DATA SUPPLIED.

= Beginning of Section =

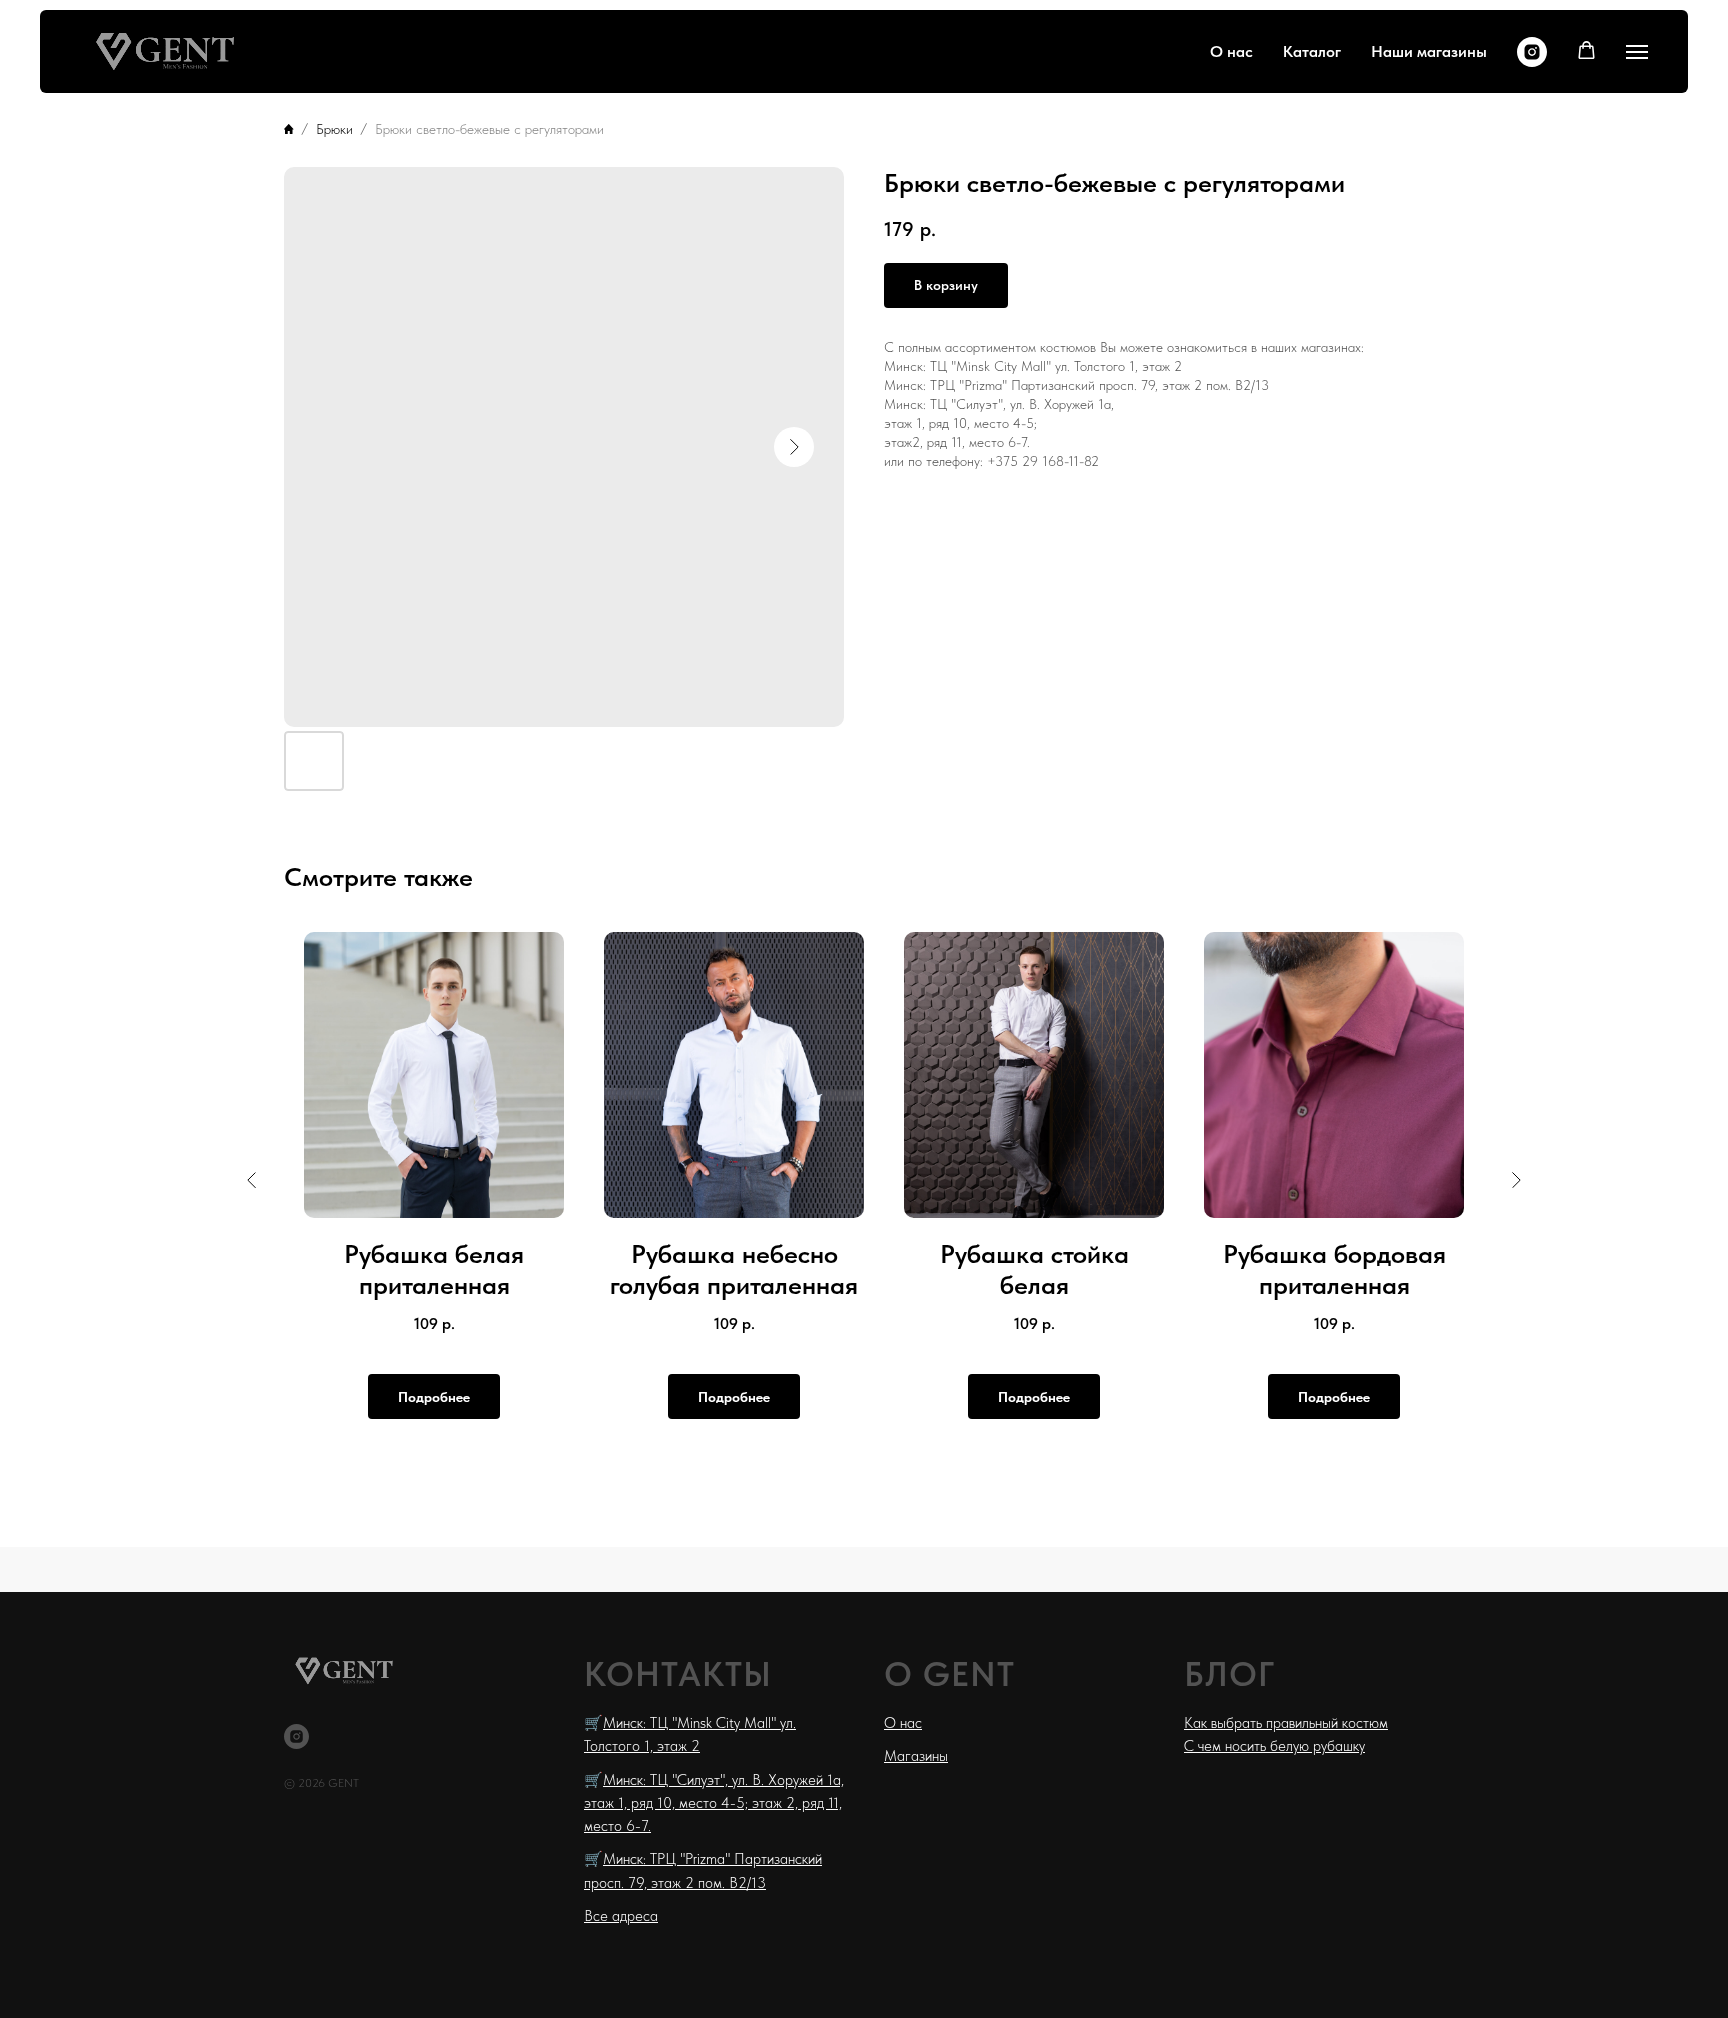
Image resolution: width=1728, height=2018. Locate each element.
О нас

= End of Section =
= Beginning of Section =

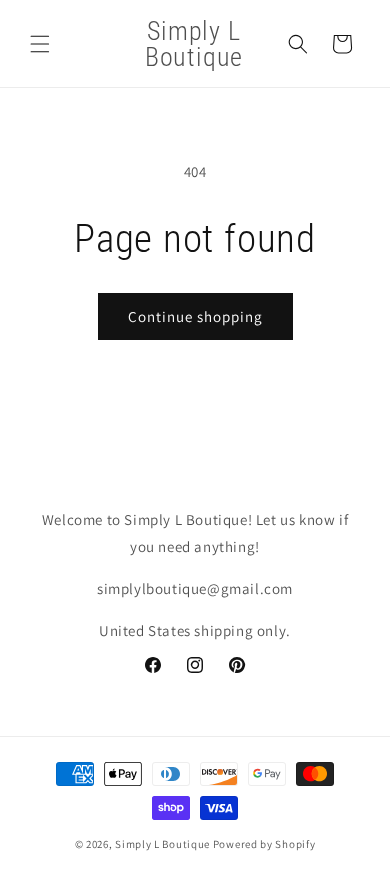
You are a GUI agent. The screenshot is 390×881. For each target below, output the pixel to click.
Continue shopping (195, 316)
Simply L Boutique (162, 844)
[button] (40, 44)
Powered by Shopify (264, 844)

= End of Section =

Could you reproduce, exactly, every line above from the line with "Continue shopping (195, 316)" to the line with "Powered by Shopify (264, 844)", and no other line? Both ends count.

PROBLEM SOLUTION.
Continue shopping (195, 316)
Simply L Boutique (162, 844)
[button] (40, 44)
Powered by Shopify (264, 844)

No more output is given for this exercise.